1 In de dagen van Ahasveros – hij is de Ahasveros, die over honderd zevenentwintig gewesten van Indië tot Ethiopië regeerde –
2 in die dagen, toen koning Ahasveros op zijn koninklijke troon in de burcht Susan zetelde,
3 in het derde jaar van zijn regering, richtte hij een feestmaal aan voor al zijn vorsten en dienaren; het leger van Perzië en Medië, de edelen en de vorsten der gewesten waren bij hem.

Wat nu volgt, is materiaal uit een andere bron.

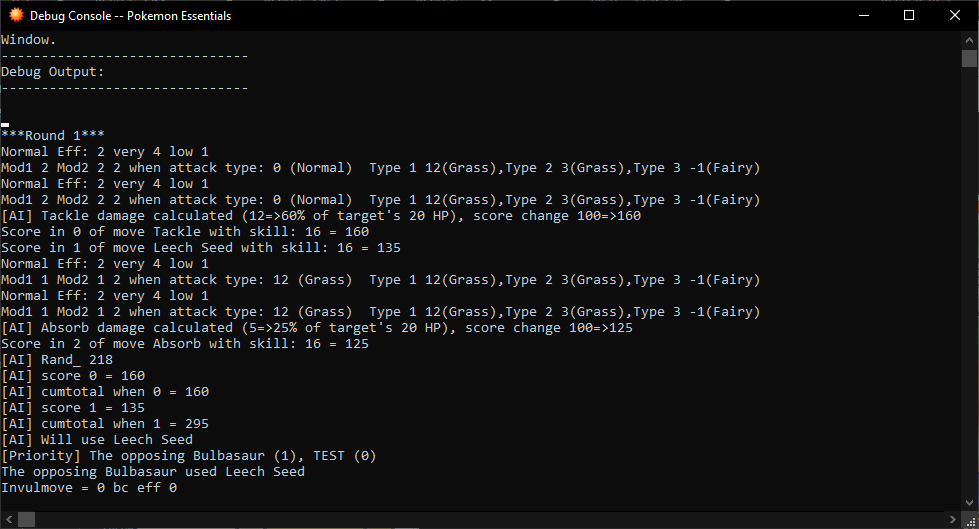Click the "[AI] Will use Leech Seed" line
Image resolution: width=979 pixels, height=529 pixels.
coord(97,440)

4 Daarbij spreidde hij de rijkdom van zijn koninklijke heerlijkheid en de kostbaarheid van de luister zijner grootheid gedurende vele dagen ten toon, honderdtachtig dagen.
5 Na verloop van deze dagen richtte de koning voor al het volk dat zich in de burcht Susan bevond, van de hoogste tot de laagste, een feestmaal aan van zeven dagen, in de voorhof van de tuin van het koninklijk paleis.
6 Linnen, wollen en blauwpurperen gordijnen waren met linnen en roodpurperen koorden vastgemaakt met zilveren knoppen aan witmarmeren zuilen; gouden en zilveren rustbedden waren neergezet op een vloer van albast, witmarmer, parelmoer en veelkleurig gesteente.
7 Men gaf te drinken in gouden bekers, alle verschillend van elkander, en er was koninklijke wijn in een overvloed, zoals men van de koning verwachten mocht.